Dari dua pendapat yang dikemukakan oleh para ahli tersebut didapatlah bahwa  tindakan nasionalisme manusia pribumi masa kolonialisme Belanda telah ada dan ditunjukkan serta dikembangkan, dipertahankan dengan baik. Ini terlihat dari isi novel Pramoedya Ananta Toer, yaitu tokoh Minke, Nyai Ontososroh, Jean Marais, dan Darsam  yang memiliki latar belakang kehidupan yang berbeda digunakan oleh pengarang untuk menunjukkan bahwa manusia pribumi telah memiliki rasa nasionalisme yang begitu kuat dalam dirinya masa kolonialisme Belanda. Melalui tokoh-tokoh tersebut pengarang berhasil menciptakan dan mempertahankan rasa nasionalisme untuk melawan kekejaman dan ketidakadilan orang Eropa terlebih lagi melawan hukum Hindia Belanda yang kuat di Bumi Pertiwi ini.

3.2.2 Aplikasi
Novel Bumi Manusia dikemas dalam 20 bab oleh pengarangnya. Novel yang berisi pemikiran luar biasa, kritis dan tajam mampu membawa pembacanya terhanyut dalam cerita dan memahami rasa nasionalisme, pikiran dan akal budi.
Pemikiran luar biasa mengenai nilai kehidupan dari seorang terpelajar  dapat terlihat dalam Bab 3 tatkala membuat pembaca semakin penasaran dengan kelanjutannya.


Pendapat umum perlu dan harus diindahkan, dihormati, kalau benar. Kalau salah, mengapa dihormati dan diindahkan? Kau terpelajar, Minke, seorang terpelajar harus juga belajar berlaku adil sudah sejak dalam pikiran, apalagi dalam perbuatan. Itulah memang arti terpelajar itu.

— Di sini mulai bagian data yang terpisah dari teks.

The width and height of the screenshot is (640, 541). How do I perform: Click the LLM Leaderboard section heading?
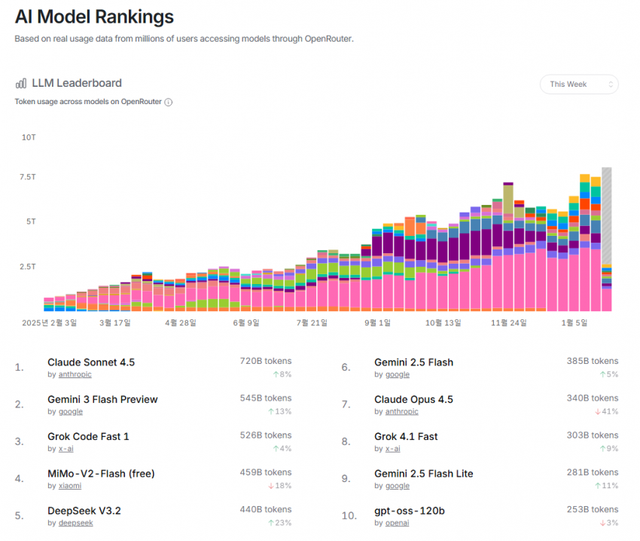(76, 83)
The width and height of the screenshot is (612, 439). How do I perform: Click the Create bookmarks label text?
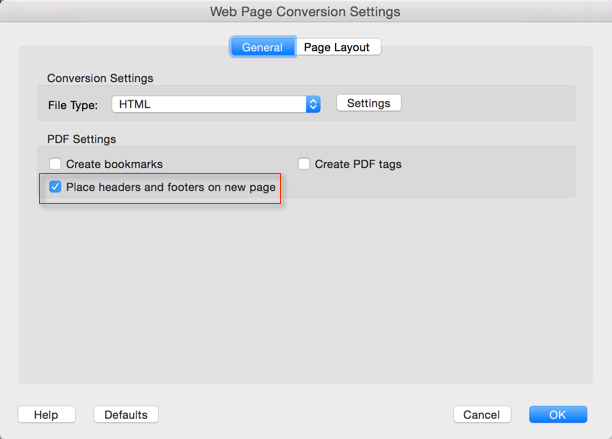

                                                                                                                     (Toer,  2010: 77)

Dalam novel ini juga terdapat sejarah perjuangan bangsa Aceh yang bukan saja pandai megertak, juga ulet dan keras seperti baja. Kelebihan anak manusia pribumi melawan sampai mati dengan segala kemampuan dan ketakmampuan. Mereka kalah, tapi tetap melawan. Ini terlihat dalam Bab 3 Minke merenungkan cerita perjuangan sahabatnya, Jean Marais (orang Prancis) sewaktu sebagai anggota Kompeni di Aceh. Pengarang memasukkan unsur nasionalisme manusia pribumi terhadap penindasan dan ketidakadilan masa Kolonial Belanda.


Pengalaman ia di Aceh membikin ia mengakui: prasangkanya tentang kemampuan perang Pribumi ternyata keliru. Kemampuan mereka tinggi, hanya peralatannya rendah; kamampuan berorganisasi juga tinggi. Sebaliknya ia juga mengakui kehebatan Belanda dalam memilih tentara perang.                                                                                         


(Toer, 2010: 86)


Keberanian manusia pribumi untuk melawan kekejaman Belanda, mempertahankan yang jadi haknya tanpa mengindahkan maut. Sikap keberanian manusia pribumi oleh pengarang dicantumkan dalam Novel ini. Melalui tokoh Jean Marais, sahabat Minke, pengarang menunjukkan betapa besar pengorbanan dan perjuangan manusia pribumi untuk mendapatkan hak yang seharusnya mereka miliki.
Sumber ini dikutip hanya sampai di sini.